▸ Requirement: Set down again, exactly and only, the lines from the one that contains "Screen dimensions: 1360x543" through the last line of the records below, both included, but not the pictures.
↓↓↓
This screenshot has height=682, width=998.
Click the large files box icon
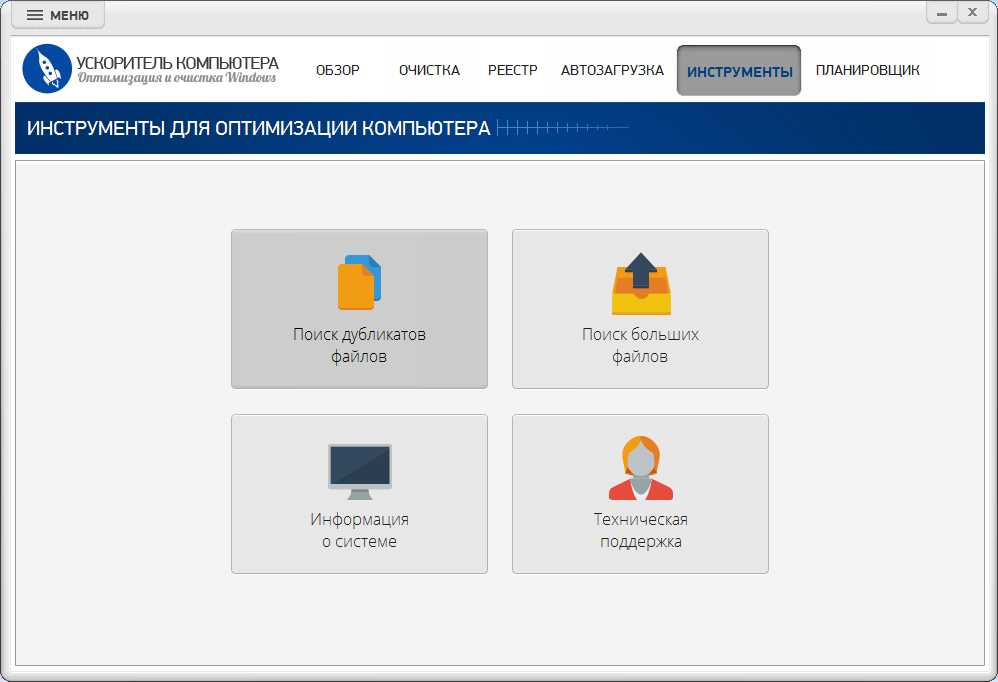pyautogui.click(x=640, y=283)
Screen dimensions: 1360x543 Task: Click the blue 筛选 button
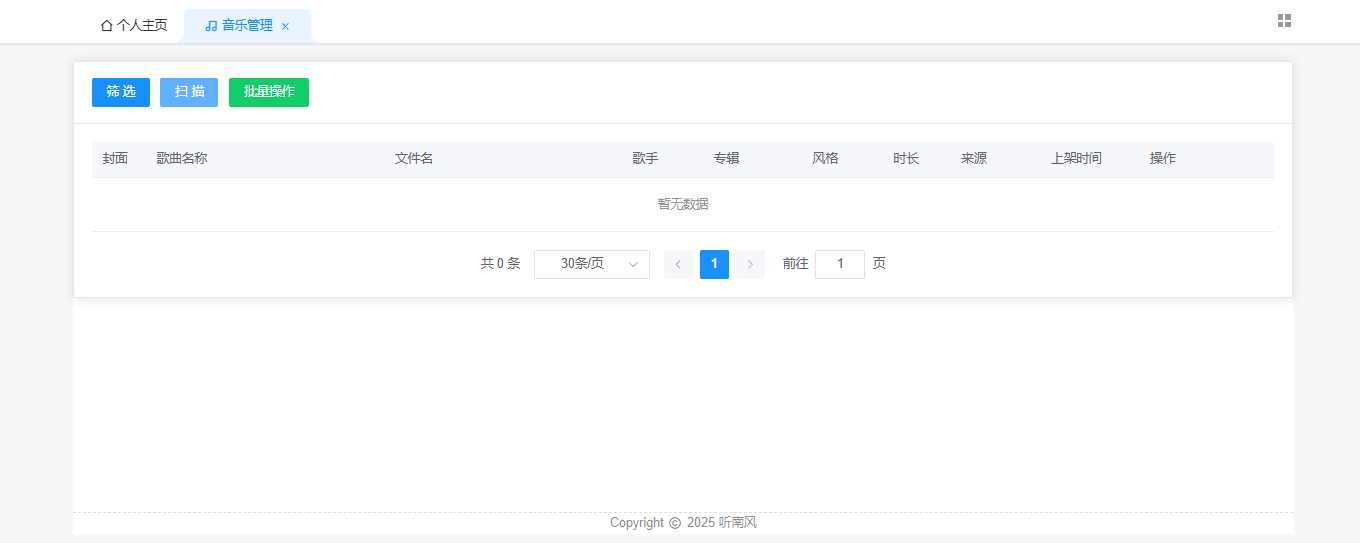point(121,92)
↑↑↑
▸ Answer for the task:
Screen dimensions: 1360x543 Task: Click the blue 筛选 button
point(121,92)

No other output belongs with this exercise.